STATED EXERCISE: Copy all of the lines below verbatim, keeping every character unchanged.

TASK MATERIAL:

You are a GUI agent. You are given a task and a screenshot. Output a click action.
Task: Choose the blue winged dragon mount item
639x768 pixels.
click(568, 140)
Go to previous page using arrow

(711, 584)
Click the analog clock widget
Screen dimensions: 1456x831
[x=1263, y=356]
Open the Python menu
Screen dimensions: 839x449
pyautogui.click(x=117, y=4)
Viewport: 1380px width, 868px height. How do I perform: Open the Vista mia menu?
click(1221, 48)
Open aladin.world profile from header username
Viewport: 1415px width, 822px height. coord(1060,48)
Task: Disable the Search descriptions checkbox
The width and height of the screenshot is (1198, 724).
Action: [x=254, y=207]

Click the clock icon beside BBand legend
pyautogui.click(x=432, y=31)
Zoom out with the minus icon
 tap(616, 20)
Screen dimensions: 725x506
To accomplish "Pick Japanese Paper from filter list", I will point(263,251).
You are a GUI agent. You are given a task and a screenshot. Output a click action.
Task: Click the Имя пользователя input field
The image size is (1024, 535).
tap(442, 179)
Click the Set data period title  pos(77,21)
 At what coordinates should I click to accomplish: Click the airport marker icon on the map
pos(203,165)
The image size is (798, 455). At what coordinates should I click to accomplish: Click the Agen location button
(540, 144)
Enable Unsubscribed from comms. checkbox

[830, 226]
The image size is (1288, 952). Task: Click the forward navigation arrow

OUTPUT FOR THIS EXERCISE:
You are a GUI agent. You are given a task and a screenshot. Output a click action.
Task: Choose the blue winged dragon mount item
639x768 pixels.
click(568, 140)
Go to previous page using arrow

(711, 584)
Click the analog clock widget
Screen dimensions: 1456x831
[x=1263, y=356]
Open the Python menu
Screen dimensions: 839x449
pyautogui.click(x=117, y=4)
Viewport: 1380px width, 868px height. How do I perform: Open the Vista mia menu?
click(1221, 48)
Open aladin.world profile from header username
Viewport: 1415px width, 822px height. coord(1060,48)
Task: Disable the Search descriptions checkbox
The width and height of the screenshot is (1198, 724).
Action: [x=254, y=207]

Click the clock icon beside BBand legend
pyautogui.click(x=432, y=31)
Zoom out with the minus icon
 tap(616, 20)
Screen dimensions: 725x506
To accomplish "Pick Japanese Paper from filter list", I will point(263,251).
You are a GUI agent. You are given a task and a screenshot. Output a click action.
Task: Click the Имя пользователя input field
The image size is (1024, 535).
tap(442, 179)
Click the Set data period title  pos(77,21)
 At what coordinates should I click to accomplish: Click the airport marker icon on the map
pos(203,165)
The image size is (798, 455). At what coordinates should I click to accomplish: Click the Agen location button
(540, 144)
Enable Unsubscribed from comms. checkbox

[830, 226]
The image size is (1288, 952). Task: Click the forward navigation arrow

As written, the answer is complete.